What an audience craves before they really, really trust a storyteller or public voice


What cultivates trust with listeners when we express ourselves as public speakers or storytellers (or both)?

It’s common for answering this question in context of ‘to entertain is better’ vs ‘to offer teachable perspective is better’.  At least this was a common way to frame said debate when I was a coach to storytellers way back when!

For  what it’s worth – I really, really believe authentic clear perspective as speakers moves trust forward with audiences much more so than a dominant focus to only entertain. The “I only have to entertain” mindset is a common misconception that often creates big psychological barriers when folks including myself prepare to publicly speak. This outlook when preparing can cause many presenters (and even seasoned storytellers) to think they are inadequate since they are not sure how to entertain in the first place.

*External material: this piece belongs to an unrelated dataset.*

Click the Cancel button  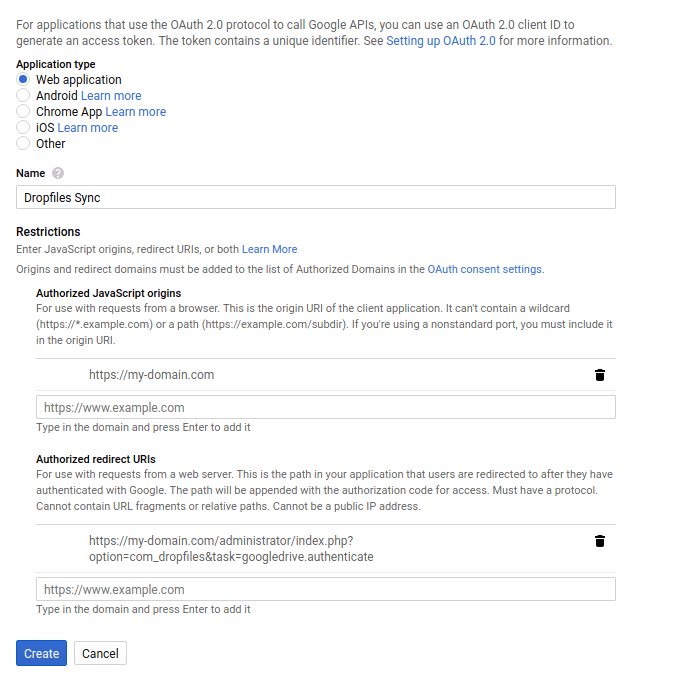tap(100, 653)
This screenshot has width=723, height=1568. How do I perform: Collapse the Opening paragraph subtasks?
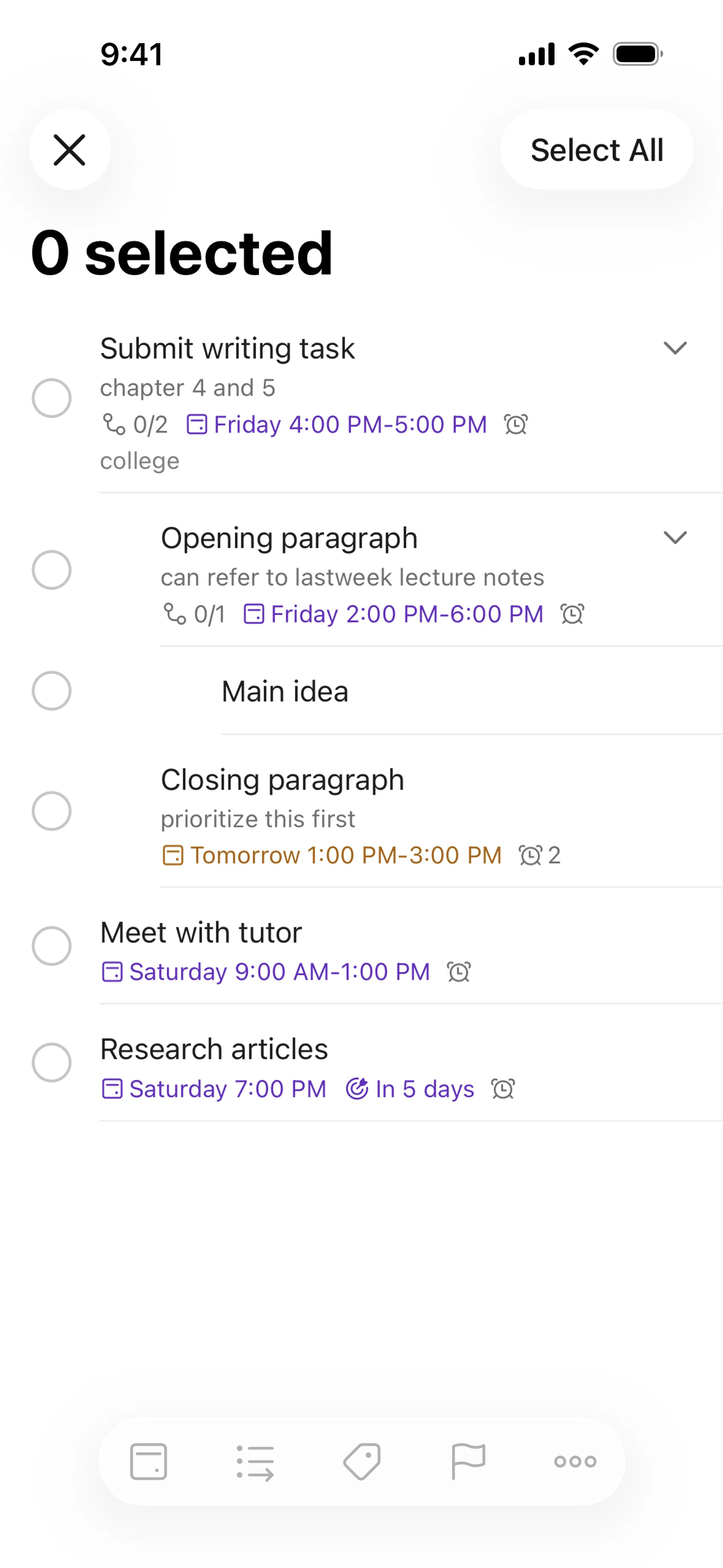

A myopic striving to only entertain an audience can so often lead speakers to indulging their ego — to be that ‘hilarious charming speaker’ — vs to be that timely source that satisfies an audience’s need for real perspective. Our audience needs and deserves the latter.

Here’s what I see about an exclusive desire to entertain audiences. It stifles many-a-speaker when preparing. It happens a lot. Their expectations to be entertaining dynamos like Meryl Streep (…sprinkled with a Sheryl Sandberg or Gary Vanerchuck quality) often inhibit their ability to establish an accessible point of view. Their clarity of mind usually suffocates under the self-imposed pressure to be funny enough, riveting, fascinating, provocative, etc.

So when preparing content and point of view, I suggest looking first at the teachable truth in your fund of knowledge.

Decide a few topics and then consider:

  1. How are these topics teachable from your point of view?
  2. How do these topics relate to and benefit different segments of people?
  3. What three problems can you solve?

Is it human to want our audiences to crack-up from welcomed laughter at our stories and overall presentations?!

Sure, it’s understandable. But I invite us to ask one question first when assessing a speech’s entertainment value: Does the content entertain while supporting a core idea?

Any wit, story, or piece of content needs to explicate a usable idea or perspective.

Our teachable experience is what we have in common with our audiences. As in, they want it and we’ve got it. No perfectionism or entertainment hoo-ha… just some usable, human truth and clear point of view.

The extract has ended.